BioBlitzes, sometimes called biological censuses, are citizen-science events held worldwide to record observed plants, animals, fungi and other organisms in a given area within a specific timeframe, generally 24 to 48 hours. Scientists, naturalists, and other interested community members participate.
The BioBlitz is intended to create connections with the campus environment and promote interest in, and awareness of, biodiversity and conservation. It also will serve as a field research experience for college and high school students, provide opportunities for graduate students to mentor undergraduates, and showcase UMaine programs.
Preregistration is encouraged on Eventbrite. People also may register on campus during the event. After registering, participants will receive instructions, a lesson on using the iNaturalist smartphone app, and have a chance to ask questions and get help identifying specimens.
Registered participants can survey any area on campus, individually or in a group. UMaine Ph.D. student Madeleine Landrum says faculty experts will give talks and demonstrations and that participants will likely observe plants, animals (definitely squirrels), fish, insects, lichen and moss.
By uploading observations to iNaturalist, Landrum says people, including scientists, can check on how species are faring worldwide.

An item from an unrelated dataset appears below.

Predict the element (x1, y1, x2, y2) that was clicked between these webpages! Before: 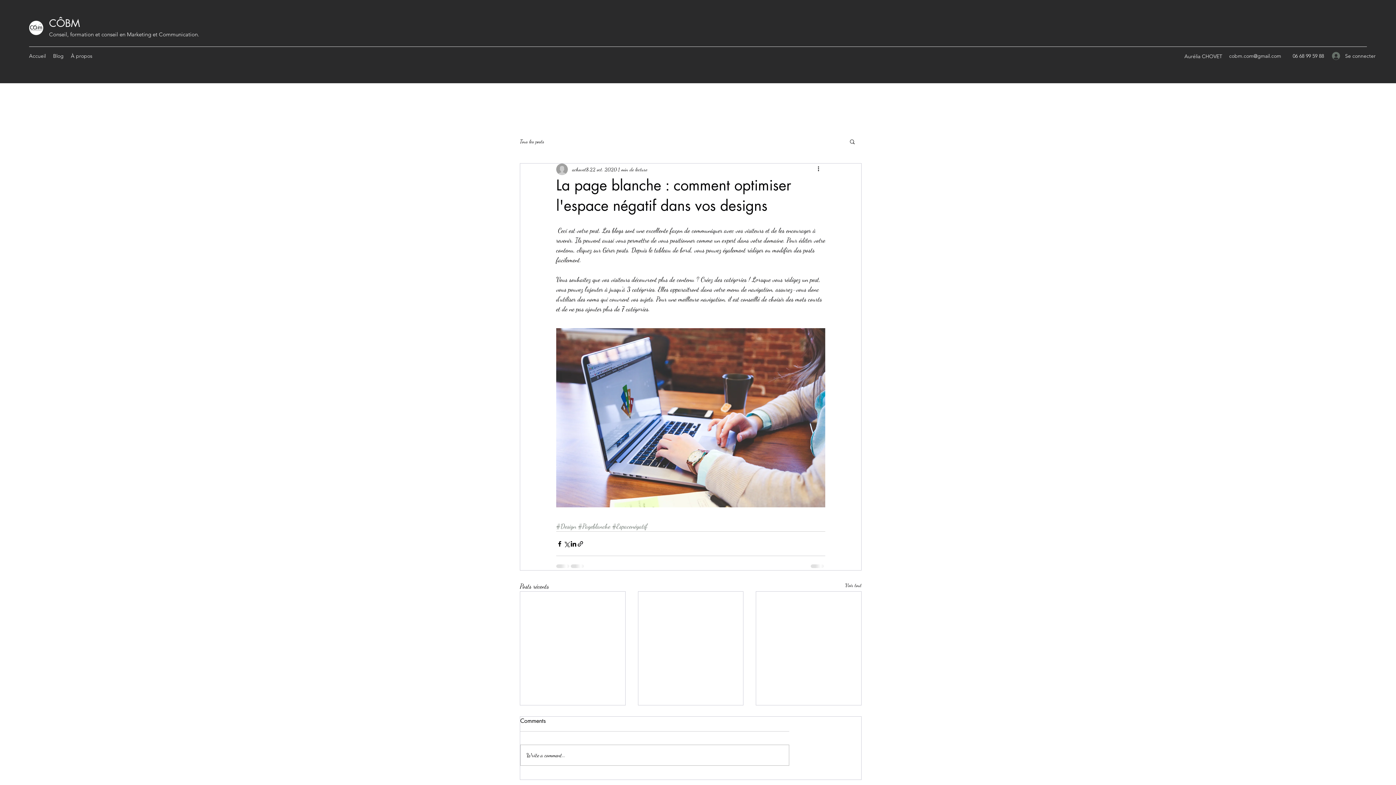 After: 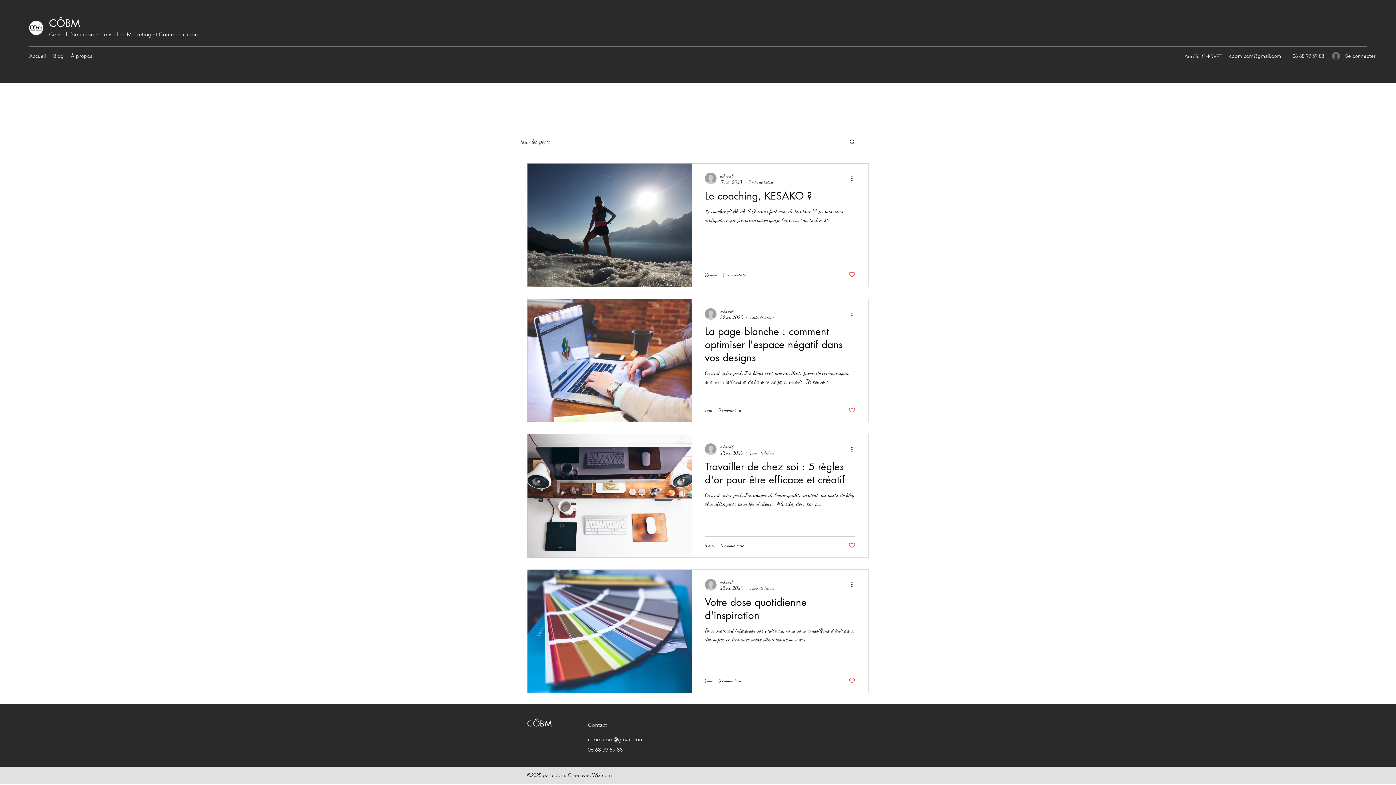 Action: label: Tous les posts bbox: (520, 138, 544, 144)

They also can ask questions, including when the endangered rusty patched bumble bee (Bombus affinis) was last seen in Maine and whether the browntail moth (Euproctis chrysorrhoea) has been spotted in the area.
Uploads help scientists from various disciplines track invasive species, monitor endangered ones, and see how the distribution of species changes in response to climate change.
Participants are asked to bring a smartphone, mask and sun protection. The BioBlitz will be held rain or shine. Participants also are asked to follow Maine Center for Disease Control and Prevention guidelines for COVID-19 safety. Vaccinated participants are not required to wear a mask when outdoors and practicing social distancing; it is highly recommended that people wear a mask while around other participants. All participants are reminded to practice social distancing.